- _必做任务_:
(1) 在 Spark 偏科统计代码中，用什么来评估学生的偏科程度？
(2) 用两句话概括 Spark 偏科统计代码。
(3) 从 Spark 偏科统计代码停下的地方往下续写。

- _文档正文_:

_ _ _ _ _

八、StudentTest统计偏科最严重的前100名学生

package com.shujia.spark.core

import org.apache.spark.rdd.RDD
import org.apache.spark.{SparkConf, SparkContext}

object Demo19Student {
  def main(args: Array[String]): Unit = {

    val conf = new SparkConf()

    conf.setAppName("student")
    conf.setMaster("local")

    val sc = new SparkContext(conf)

    /**
     * 4、统计偏科最严重的前100名学生
     *
     * 通过方差评估偏科程度
     *
     * 1、计算方差
     * 2、计算每个人多个科目的平均值
     *
     */

    //1、读取数据
    val scoresRDD: RDD[String] = sc.textFile("data/score.txt")

    //整理数据
    val kvRDD: RDD[(String, String, Double)] = scoresRDD
      //拆分数据
      .map(_.split(","))
      //过滤脏数据
      .filter(_.length == 3)
      .map {
        case Array(sId: String, cId: String, sco: String) =>
          (sId, cId, sco.toDouble)
      }

    //3、按照学号进行分组
    val groupByRDD: RDD[(String, Iterable[(String, String, Double)])] = kvRDD.groupBy(_._1) //(line => line._1)

    //计算方差
    val stdRDD: RDD[(String, Double)] = groupByRDD.map {
      case (id: String, iter: Iterable[(String, String, Double)]) =>
        //取出分数
        val scores: List[Double] = iter.map(_._3).toList //(line =>line._3)

_ _ _ _ _

- _数据_:
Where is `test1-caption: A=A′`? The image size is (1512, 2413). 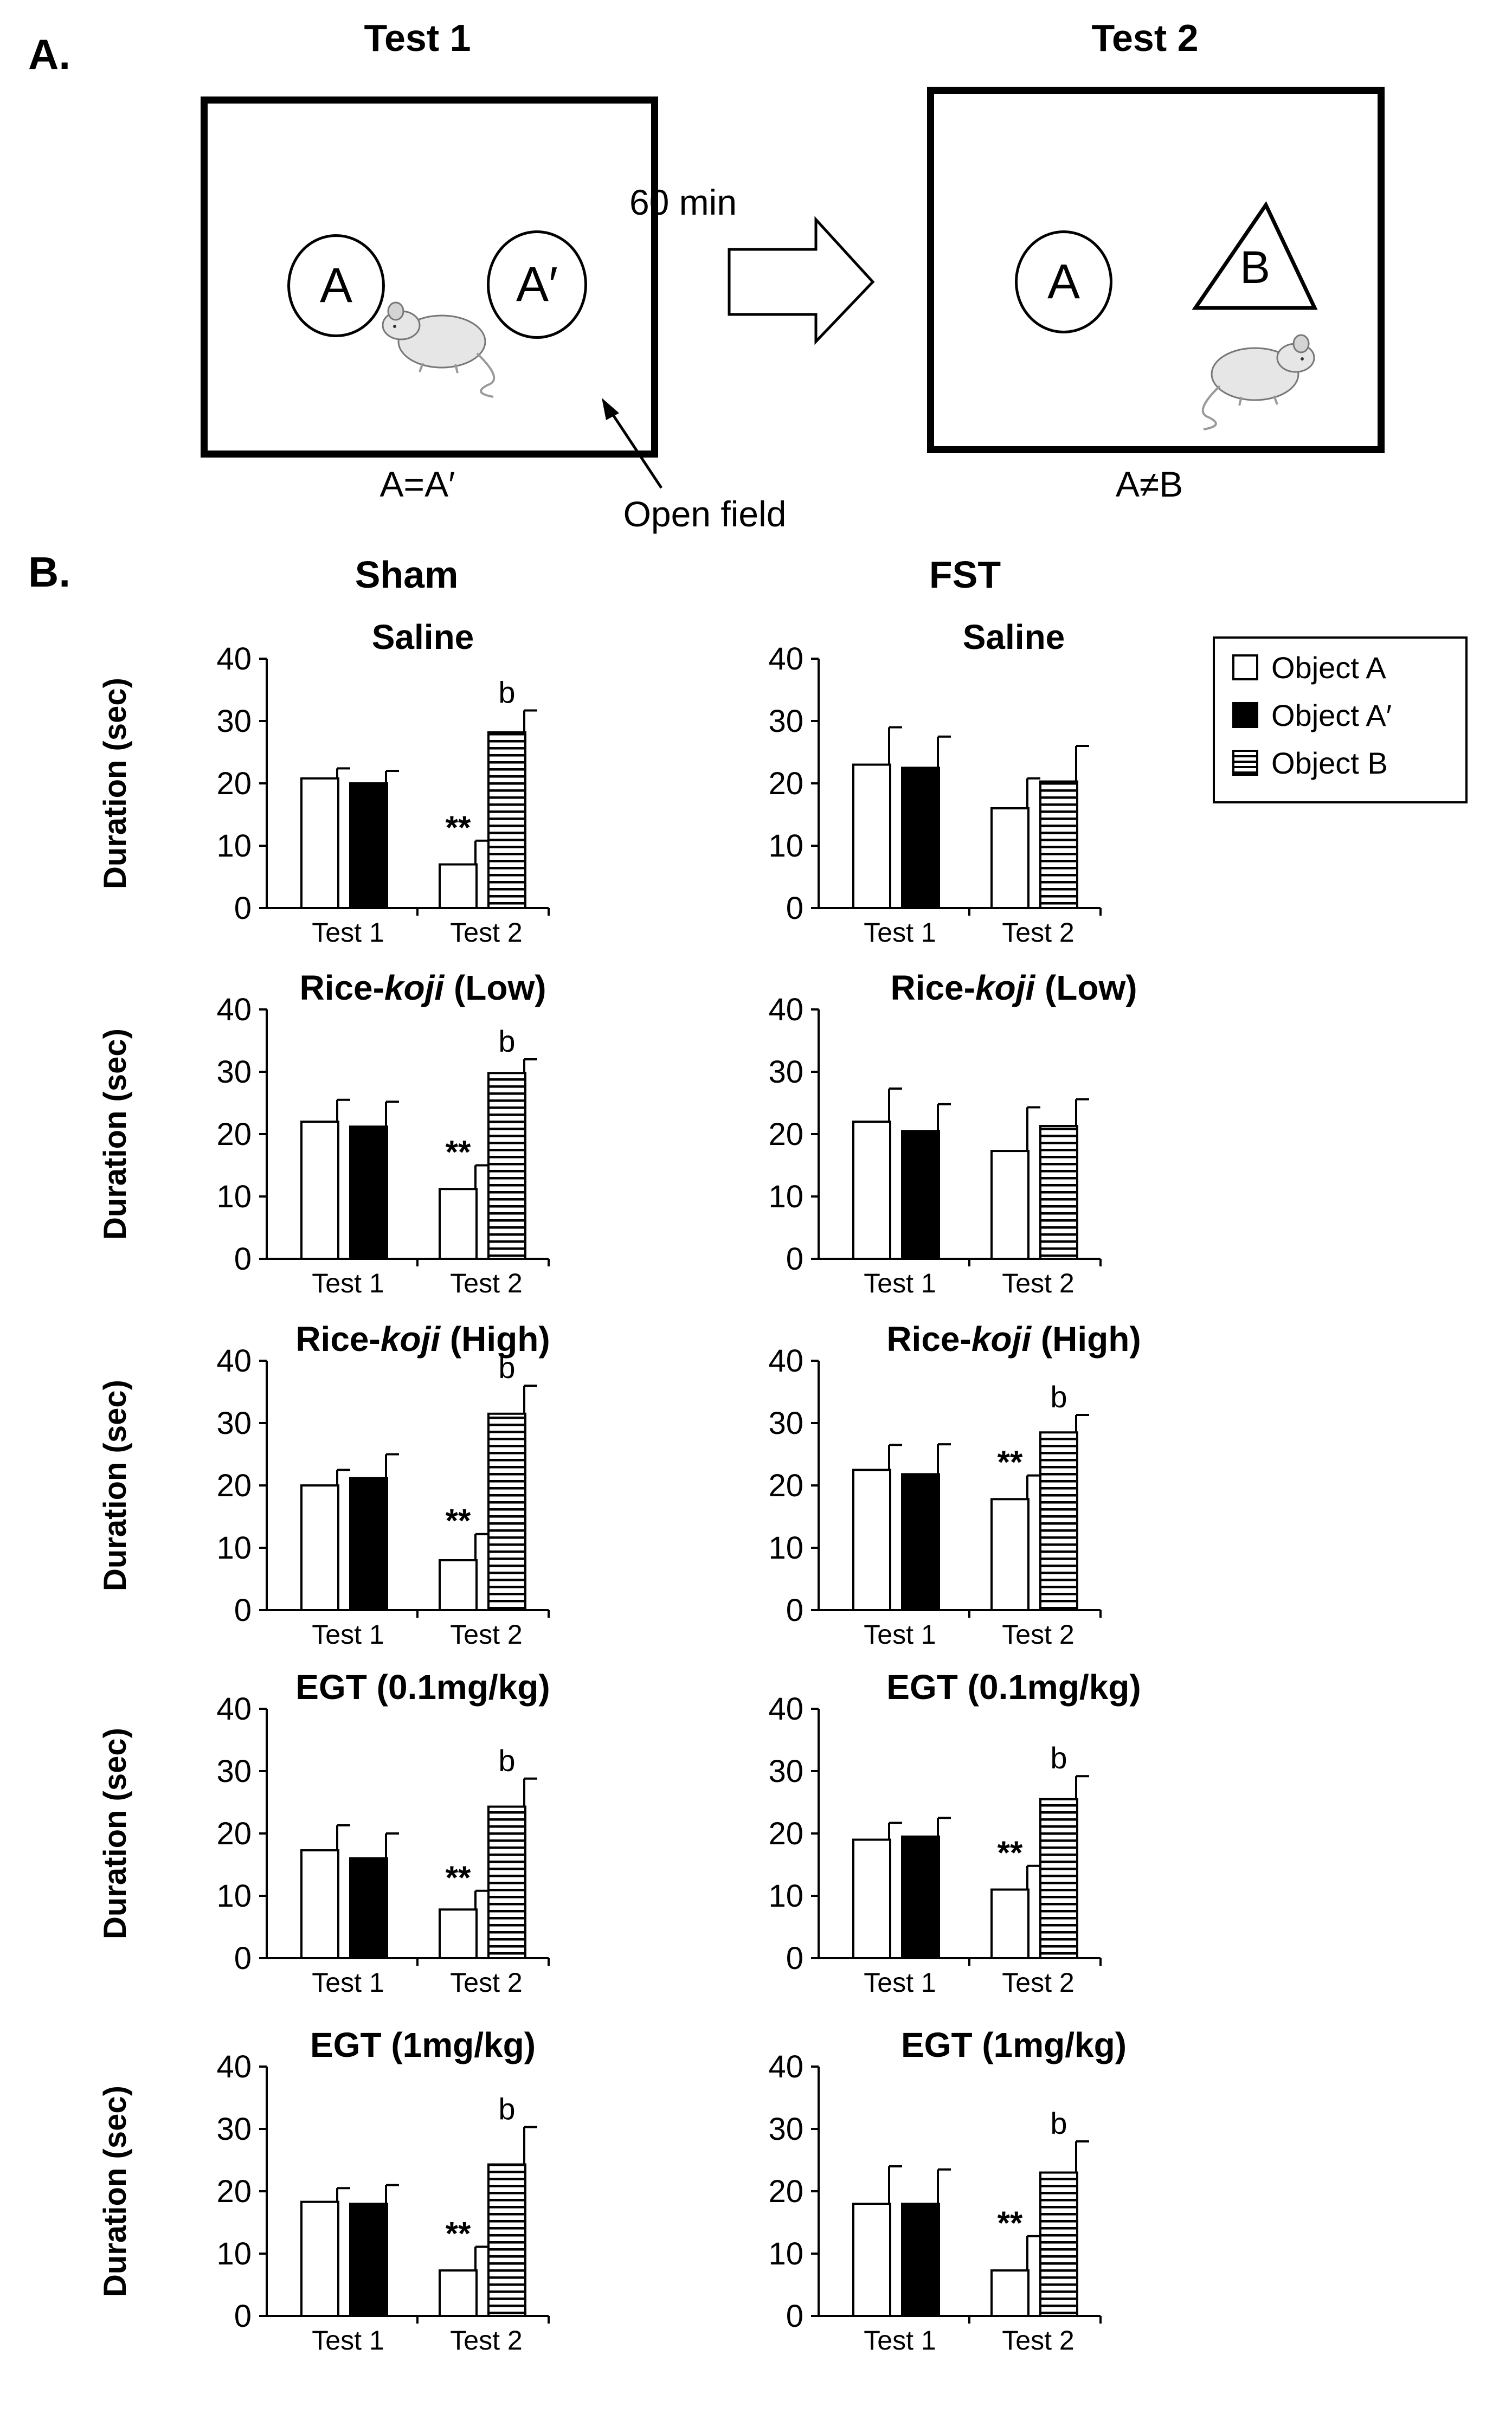 test1-caption: A=A′ is located at coordinates (417, 484).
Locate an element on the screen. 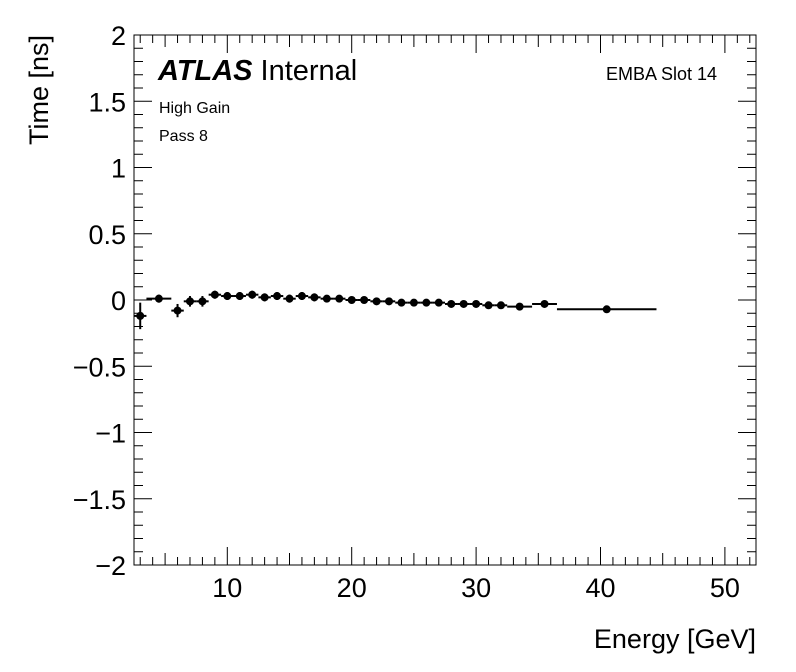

_ _ _ _ _

- _各题答案_:
(1) 通过方差评估偏科程度。

(2) 这段代码用 Spark 统计偏科最严重的前100名学生，并以方差评估偏科程度。它读取 data/score.txt，按逗号拆分并过滤掉长度不为3的脏数据，然后按学号分组，再取出每个学生的分数来计算方差。

(3)
        /**
         * 计算方差
         * 1、计算平均值
         * 2、套公式算方差
         *
         */
        val avg: Double = scores.sum / scores.length

        val std: Double = scores.map(i => (i - avg) * (i - avg)).sum / scores.length

        (id, std)
    }

    //按照方差排序
    val sortByRDD: RDD[(String, Double)] = stdRDD.sortBy(_._2, ascending = false)

    //偏科最严重的前100名学生
    val top100: Array[(String, Double)] = sortByRDD.take(100)

    top100.foreach(println)
  }

}

九、Submit在集群中运行

package com.shujia.spark.core

import com.shujia.spark.util.HDFSUtil
import org.apache.spark.rdd.RDD
import org.apache.spark.{SparkConf, SparkContext}

object Demo20Submit {
  def main(args: Array[String]): Unit = {

    val conf = new SparkConf()

    //提交到集群中运行则需要先删除master
//    conf.setMaster("local")
    conf.setAppName("submit")

    val sc = new SparkContext(conf)

    //读取HDFS中的数据
    val studentRDD: RDD[String] = sc.textFile("/data/students.txt")

    //读取班级
    val kvRDD: RDD[(String, Int)] = studentRDD
      .map(line => {
        val split: Array[String] = line.split(",")
        (split(4), 1)
      })

    //统计班级的人数
    val classNumRDD: RDD[(String, Int)] = kvRDD.reduceByKey(_ + _)

    //整理数据
    val resultRDD: RDD[String] = classNumRDD
      .map {
        case (clazz: String, num: Int) =>
          s"$clazz\t$num"
      }

    //删除输出路径
    HDFSUtil.deletePath("/data/clazz_num")
    //将数据包到HDFS中
    resultRDD.saveAsTextFile("/data/clazz_num")


    /**
     * 将项目打包上传到集群上
     *
     * spark-submit --class com.shujia.spark.core.Demo20Submit --master yarn-client spark-1.0.jar
     */
  }

}

十、StudentTest统计每科都及格的学生

package com.shujia.spark.core

import org.apache.spark.rdd.RDD
import org.apache.spark.{SparkConf, SparkContext}

object Demo21Student {
  def main(args: Array[String]): Unit = {

    val conf = new SparkConf()
    conf.setAppName("student")
    conf.setMaster("local")
    val sc = new SparkContext(conf)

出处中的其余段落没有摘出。